Ferrari: Massa guarda al futuro dalla sua casa in Brasile

massa

Dopo il Gran Premio di Monaco di Formula 1 si guarda al prossimo appuntamento iridato, in programma per il 12 giugno in Canada. In attesa della gara di Montreal, molti appassionati si interrogano su cosa riuscirà a fare la Ferrari nelle tappe in avvicinamento.

Difficile sbilanciarsi, ma in Costa Azzurra la 150° Italia si è dimostrata piuttosto efficace. Anche nella sfida alle porte la "rossa" dovrebbe andare bene, per la similitudine del quadro operativo.

Felipe Massa, costretto al ritiro nel Principato, spera che il ritmo della monoposto di Maranello sia buono a Montreal e Valencia. Secondo lui, l'impiego delle gomme soft e supersoft e l'arrivo di nuove soluzioni tecniche dovrebbero dare una mano, ma sarà il confronto in pista a dare le risposte. Non ci resta, dunque, che aspettare.

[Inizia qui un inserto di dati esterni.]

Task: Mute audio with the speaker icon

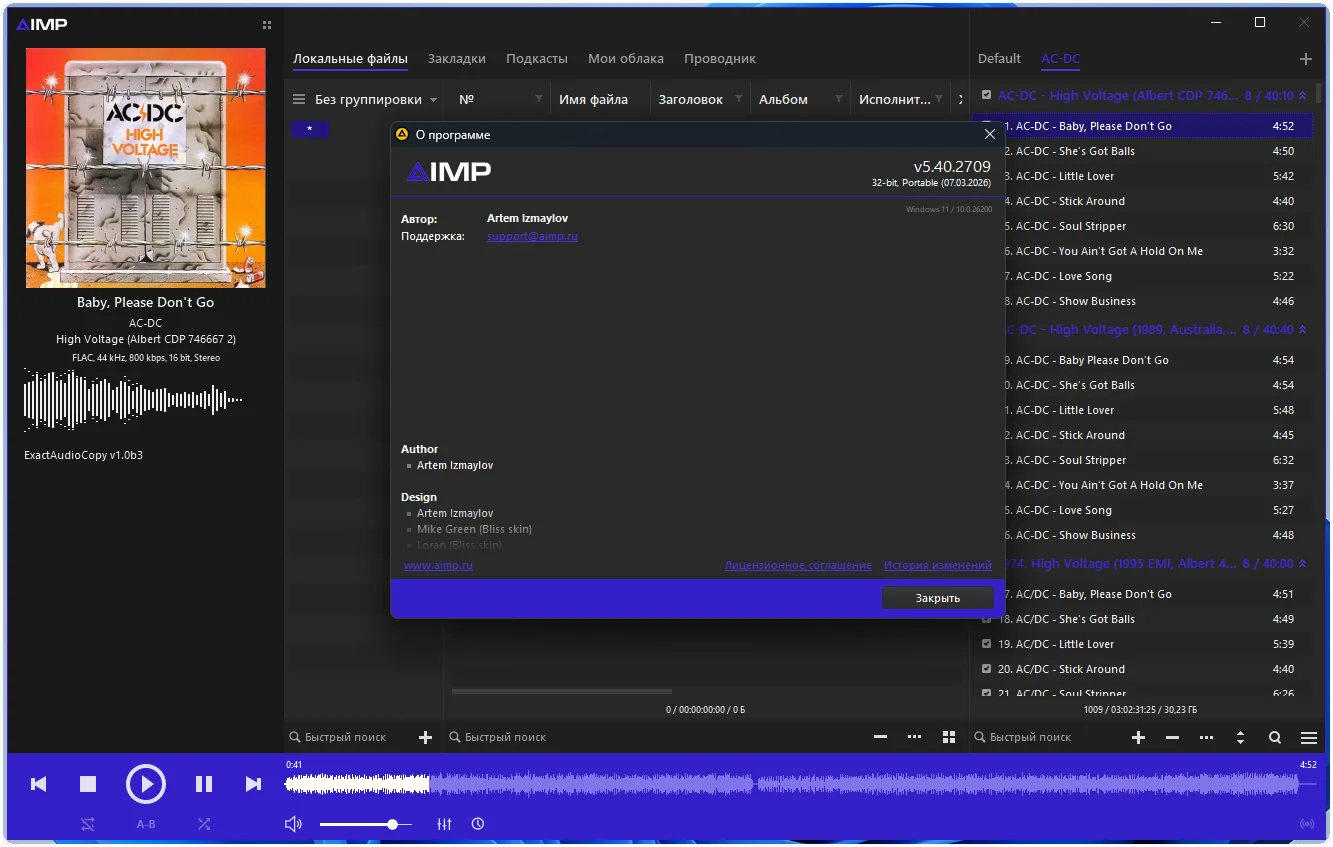Action: [293, 824]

Ecco come il pilota brasiliano del "cavallino rampante" si prepara alla prossima corsa in calendario:

Visto che la prossima gara è in Canada ne ho approfittato per tornare a casa, in Brasile, per passare qualche giorno insieme alla mia famiglia. Le ultime settimane sono state molto intense, con tre gare nel solo mese di maggio e ora ci vuole una pausa. Prima di partire per San Paolo sono stato un giorno in Italia, a Parma, dove ho giocato insieme a Fernando e a Giancarlo in un triangolare di calcio a scopo benefico: noi ferraristi facevamo parte della squadra di Telethon, l'associazione impegnata nella raccolta di fondi per la ricerca sulle malattie rare e genetiche.

Queste tre gare disputate nel mese di maggio non sono state positive per me. Non ho raccolto punti e il mio rammarico maggiore è legato proprio all'ultima, quella di Monaco. Come ha dimostrato Fernando, che è stato in lotta fino all'ultimo, il nostro potenziale era molto buono e, credo, avrei potuto chiudere la gara in quarta posizione. Purtroppo c'è stato l'incidente con Hamilton che mi ha messo fuori gioco: è stato davvero un peccato ma è inutile tornarci sopra. Quello che dovevo dire in merito a questo episodio l'ho detto dopo la gara e ora non vale la pena perderci altro tempo: anzi, meglio guardare avanti.

Per gli spettatori - purtroppo ne facevo parte anche io - la seconda parte della gara è stata molto emozionante. Peccato che la bandiera rossa abbia praticamente fatto terminare anzitempo la lotta fra i primi tre: sarebbe stato un finale incertissimo visto che Sebastian, Fernando e Jenson avevano pneumatici messi in maniera ben diversa fra loro. Il regolamento invece prevede la possibilità di sostituire le gomme in caso di interruzione della gara e così gli ultimi giri hanno perso di significato perché sia Fernando che Sebastian avevano delle gomme ragionevolmente fresche e, in queste condizioni, i sorpassi a Monaco restano praticamente impossibili, pur con il KERS e il DRS.

Il fine settimana è stato caratterizzato da diversi incidenti, soprattutto quelli di cui sono stati protagonisti Rosberg e Perez. Nico è stato fortunato perché non ha colpito il muro alla chicane dopo il tunnel mentre Sergio lo ha preso in pieno: sono felice che sia uscito dall'ospedale e spero di vederlo in pista già a Montreal. E' vero, a Monaco, per la sua natura, ci sarà sempre un elemento di rischio e quella barriera è probabilmente il punto più critico se si perde il controllo della vettura o se si rompe qualcosa. Ne abbiamo parlato tante volte in passato perché lì si erano verificati diversi incidenti e spero che si possa trovare una soluzione per migliorare la posizione delle barriere in quel punto specifico della pista.

Se c'è stato almeno un lato positivo in questo fine settimana è il fatto che la nostra macchina è stata molto più competitiva rispetto alla gara precedente. Finalmente abbiamo potuto lottare fino alla fine, anche se soltanto con un pilota. Il nostro ritmo era molto buono e spero che lo sarà altrettanto in Canada e Valencia: dovremo avere delle nuove soluzioni tecniche che, insieme alle gomme più morbide, dovrebbero aiutarci. Almeno sulla carta, poi vedremo quale sarà la situazione, a cominciare dal venerdì di Montreal.